When I recommend this, clients often have reasons they want to hold on to their RSUs; the most common is that they want to keep a stake in their company.  I remind them that they are already invested in their company in the form of their salary, benefits, and future equity. If they still want to keep a stake, then we limit the stake in their company stock to ~10-20 percent of their investable assets so that they’re not taking on too much risk by holding too much of a single company stock.


RSUs do not carry a tax benefit

Because Restricted Stock Units are taxed as ordinary income, there is no tax benefit in holding RSUs. Some clients will argue that if they hold RSUs for more than a year, the RSUs will qualify for the lower long-term capital gains rate. However, the long-term capital gains rate only applies to the gain from the stock price on the vesting date.  If you bought stock on your vesting date and held it for more than one year, that stock would also qualify for the long-term capital gains rate. You get the exact same tax treatment if you hold your RSUs or buy the stock so there is no tax benefit in holding RSUs.

Let’s revisit that RSU example

If you held your $70,000 of RSUs for more than a year and you sold them for $80,000, your $10,000 gain would qualify for long-term capital gains treatment.  Alternatively, imagine you took your after-tax cash bonus of $70,000 and bought $70,000 of company stock, held it more than one year, and sold it for $80,000.  Your $10,000 gain would also qualify for long-term capital gains treatment. Again, there is no tax benefit for holding RSUs.

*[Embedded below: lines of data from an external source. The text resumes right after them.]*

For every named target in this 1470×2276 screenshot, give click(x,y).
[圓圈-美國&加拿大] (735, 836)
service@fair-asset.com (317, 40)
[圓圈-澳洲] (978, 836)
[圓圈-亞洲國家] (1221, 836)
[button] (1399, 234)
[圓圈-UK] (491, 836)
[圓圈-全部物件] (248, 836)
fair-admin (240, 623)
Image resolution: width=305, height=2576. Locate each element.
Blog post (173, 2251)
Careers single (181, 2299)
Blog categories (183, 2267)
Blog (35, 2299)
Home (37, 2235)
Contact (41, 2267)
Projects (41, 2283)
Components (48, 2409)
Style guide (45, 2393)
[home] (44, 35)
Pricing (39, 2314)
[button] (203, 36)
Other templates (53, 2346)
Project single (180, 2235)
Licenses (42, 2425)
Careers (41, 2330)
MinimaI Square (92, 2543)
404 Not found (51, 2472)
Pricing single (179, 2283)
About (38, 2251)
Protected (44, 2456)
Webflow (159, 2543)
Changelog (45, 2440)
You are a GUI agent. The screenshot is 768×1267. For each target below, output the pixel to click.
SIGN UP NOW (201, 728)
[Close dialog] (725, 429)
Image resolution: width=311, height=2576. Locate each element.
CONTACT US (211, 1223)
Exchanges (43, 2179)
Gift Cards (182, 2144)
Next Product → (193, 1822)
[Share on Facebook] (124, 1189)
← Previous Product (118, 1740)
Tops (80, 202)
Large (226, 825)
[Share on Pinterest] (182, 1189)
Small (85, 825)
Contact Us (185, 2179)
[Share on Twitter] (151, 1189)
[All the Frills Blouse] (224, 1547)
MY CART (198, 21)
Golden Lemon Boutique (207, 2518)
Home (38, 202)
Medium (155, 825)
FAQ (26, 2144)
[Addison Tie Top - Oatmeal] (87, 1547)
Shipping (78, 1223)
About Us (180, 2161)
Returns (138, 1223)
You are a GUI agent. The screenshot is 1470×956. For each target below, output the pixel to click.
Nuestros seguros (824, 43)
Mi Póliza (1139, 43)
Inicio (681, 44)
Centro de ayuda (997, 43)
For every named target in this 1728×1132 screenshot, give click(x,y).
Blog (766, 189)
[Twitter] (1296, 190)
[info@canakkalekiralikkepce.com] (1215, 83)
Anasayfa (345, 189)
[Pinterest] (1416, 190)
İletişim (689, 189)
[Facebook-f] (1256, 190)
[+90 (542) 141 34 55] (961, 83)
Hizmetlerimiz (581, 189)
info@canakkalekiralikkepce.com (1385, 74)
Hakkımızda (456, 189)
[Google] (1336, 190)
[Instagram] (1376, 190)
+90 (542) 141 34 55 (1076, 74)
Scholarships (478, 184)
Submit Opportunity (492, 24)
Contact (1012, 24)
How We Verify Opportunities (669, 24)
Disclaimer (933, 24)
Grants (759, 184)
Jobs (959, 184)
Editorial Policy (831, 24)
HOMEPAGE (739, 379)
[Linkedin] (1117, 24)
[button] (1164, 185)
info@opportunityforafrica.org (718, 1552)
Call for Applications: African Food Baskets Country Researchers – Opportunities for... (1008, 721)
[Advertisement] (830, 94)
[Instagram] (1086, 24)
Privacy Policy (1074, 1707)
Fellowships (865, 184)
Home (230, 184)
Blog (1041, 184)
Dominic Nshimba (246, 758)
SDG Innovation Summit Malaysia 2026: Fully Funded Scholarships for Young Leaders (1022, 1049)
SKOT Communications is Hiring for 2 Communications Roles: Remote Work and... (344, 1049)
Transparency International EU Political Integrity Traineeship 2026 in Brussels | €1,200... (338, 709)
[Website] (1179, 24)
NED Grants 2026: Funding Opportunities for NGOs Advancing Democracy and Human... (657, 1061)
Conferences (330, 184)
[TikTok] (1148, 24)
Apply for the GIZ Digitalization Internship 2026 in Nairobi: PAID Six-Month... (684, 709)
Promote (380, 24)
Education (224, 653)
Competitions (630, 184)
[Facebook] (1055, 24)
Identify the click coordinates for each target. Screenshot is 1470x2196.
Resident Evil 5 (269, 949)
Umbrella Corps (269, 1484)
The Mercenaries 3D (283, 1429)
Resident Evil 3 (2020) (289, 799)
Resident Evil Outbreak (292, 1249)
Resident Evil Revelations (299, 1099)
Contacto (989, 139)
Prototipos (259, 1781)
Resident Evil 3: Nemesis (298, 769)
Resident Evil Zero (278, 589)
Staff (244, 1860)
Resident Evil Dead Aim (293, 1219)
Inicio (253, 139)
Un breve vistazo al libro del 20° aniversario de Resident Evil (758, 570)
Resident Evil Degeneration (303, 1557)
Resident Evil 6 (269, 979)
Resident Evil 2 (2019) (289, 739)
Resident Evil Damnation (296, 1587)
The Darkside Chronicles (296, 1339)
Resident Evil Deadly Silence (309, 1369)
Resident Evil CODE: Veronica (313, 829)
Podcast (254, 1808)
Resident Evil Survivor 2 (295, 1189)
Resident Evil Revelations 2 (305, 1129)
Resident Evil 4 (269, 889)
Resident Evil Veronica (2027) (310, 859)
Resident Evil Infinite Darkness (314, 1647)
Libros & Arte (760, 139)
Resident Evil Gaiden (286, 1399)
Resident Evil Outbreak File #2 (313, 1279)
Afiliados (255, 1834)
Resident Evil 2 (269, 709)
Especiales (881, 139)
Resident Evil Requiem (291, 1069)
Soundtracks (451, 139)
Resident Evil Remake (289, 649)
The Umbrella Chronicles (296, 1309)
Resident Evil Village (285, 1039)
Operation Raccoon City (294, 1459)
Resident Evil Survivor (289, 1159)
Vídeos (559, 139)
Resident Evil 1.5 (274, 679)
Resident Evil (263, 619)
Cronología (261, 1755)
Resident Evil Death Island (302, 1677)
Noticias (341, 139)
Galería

Given that RSUs are taxed as ordinary income and there is no tax benefit for holding them, I recommend you sell as soon as you vest and use the proceeds to fund your other financial goals. 

Another way to figure when to sell your RSUs is to ask yourself: If I got my company gave me a cash bonus today, would I use it to buy company stock? If you wouldn’t use your bonus to buy company stock, you should sell your RSUs.

Deciding when to sell your Restricted Stock Unitss can be hard to figure out. When you make that decision using the framework I’ve outlined in this article, you will be able to make the most of your hard-earned RSUs.

If you would like help developing your RSUs selling action plan schedule a free call with me to talk through your individual situation.



  1. Urmi

    Hi If my RSU are vested say at $2
    Should i wait for company to go public which might get me $10 at the time of IPO

  2. Baskaran

    Hi I normally get a cash bonus on RSU. I have given grant acceptance of RSU from April first 2021. Now I am quitting my company on 31.08.2021. regarding RSU where do I stand?